Improved query performance: Indexes allow the database to quickly locate and retrieve specific rows of data, which can greatly improve the performance of queries that search for specific data.
Reduced disk I/O: Without indexes, the database would need to scan the entire table to find the desired data, which can be slow and resource-intensive. Indexes allow the database to quickly locate the desired data, reducing the amount of disk I/O required.
Improved concurrency: Indexes can improve the concurrency of a database by reducing the amount of time that a table lock is held.
Enforced uniqueness: Some indexes, such as unique indexes, can be used to enforce uniqueness constraints on the data.

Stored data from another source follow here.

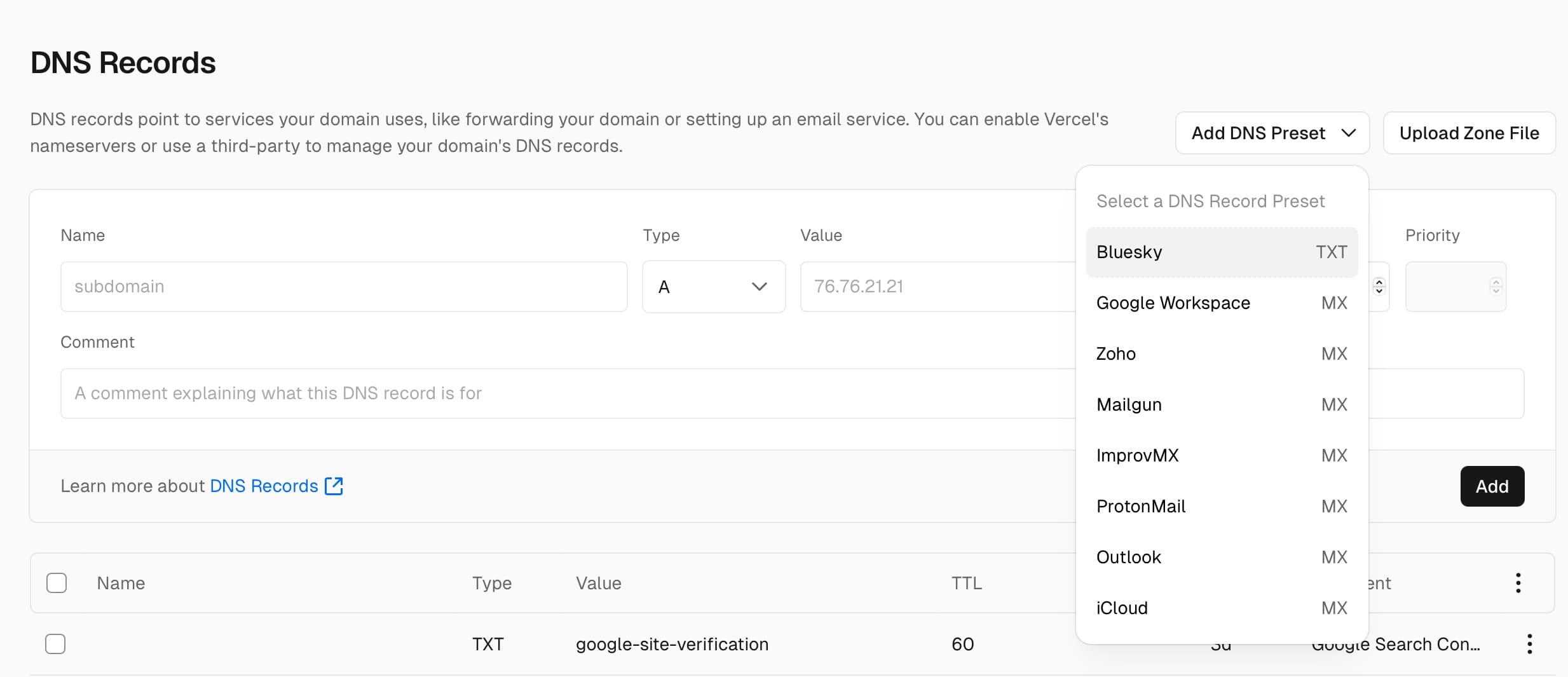Select the Bluesky TXT preset
This screenshot has height=677, width=1568.
[1221, 252]
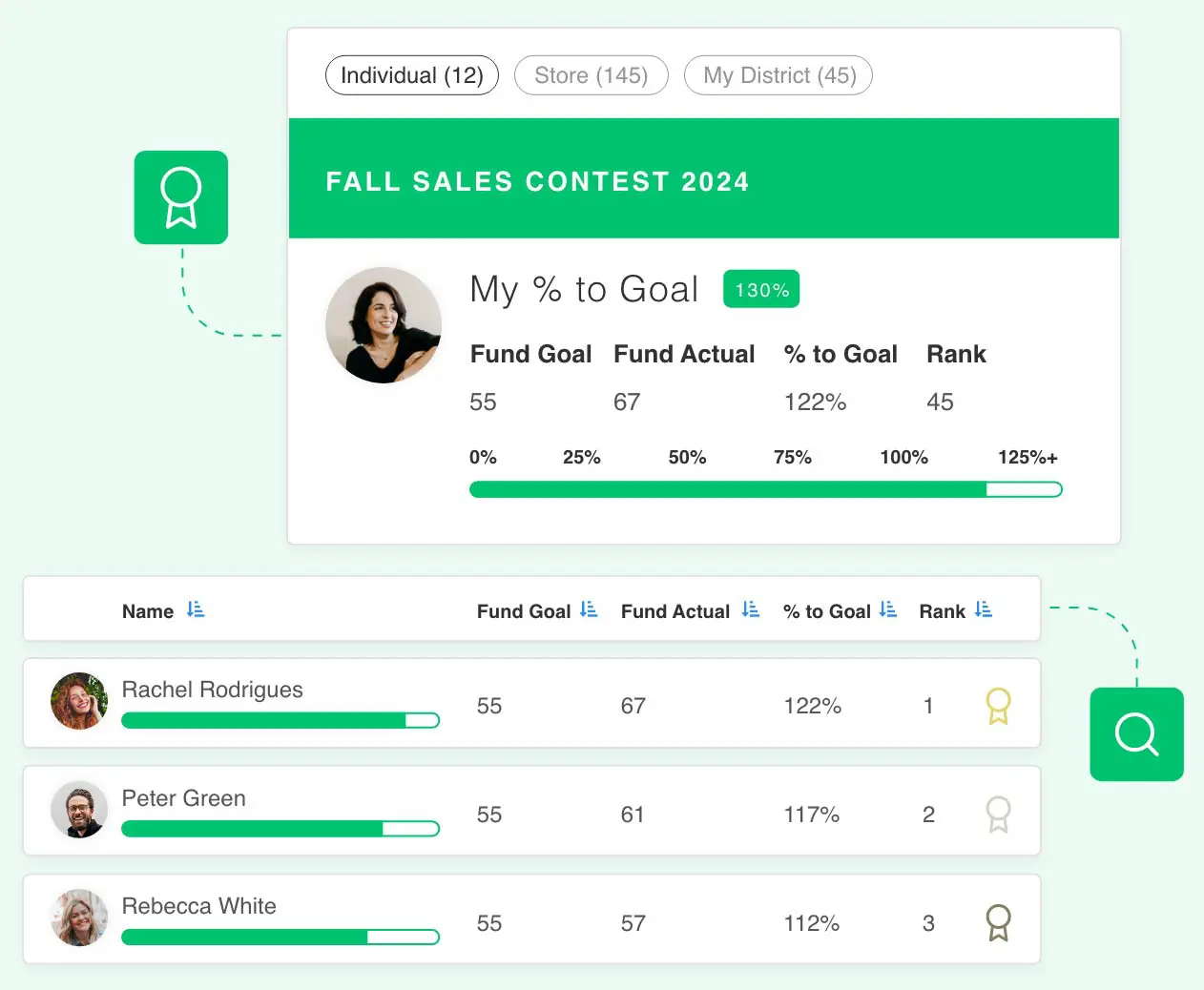Click the green magnifying glass search icon
Screen dimensions: 1204x990
point(1136,734)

Improved join performance: Indexes can also improve the performance of joins, by reducing the amount of data that needs to be scanned when joining tables.
Improved performance for aggregate functions: Certain types of indexes, such as B-tree, can be used to improve the performance of aggregate functions such as SUM, COUNT, AVG, etc.
Improved performance for sorting: Indexes can be used to sort the data, which can improve the performance of ORDER BY clauses.
-
What are the downsides of creating Indexes?
Increased disk space usage: Indexes require additional disk space to store the index data. This can be a significant issue for large tables or for systems with limited disk space.
Increased write performance: time a row is inserted, updated, or deleted in a table, the corresponding index must also be updated. This can slow down write performance, especially for large tables or high write loads.
Increased maintenance overhead: Indexes need to be maintained, which can add additional overhead. This includes tasks such as updating the index when data is added or removed, and periodically rebuilding the index to improve performance.
Query performance trade-offs: Indexes can improve query performance for certain types of queries, but they may not be beneficial for all queries. Additionally, using too many indexes can actually slow down certain types of queries.
Index bloat: Over time, indexes can become fragmented, which can cause them to take up more disk space and slow down performance. Regularly monitoring and vacuuming the indexes can help prevent this issue.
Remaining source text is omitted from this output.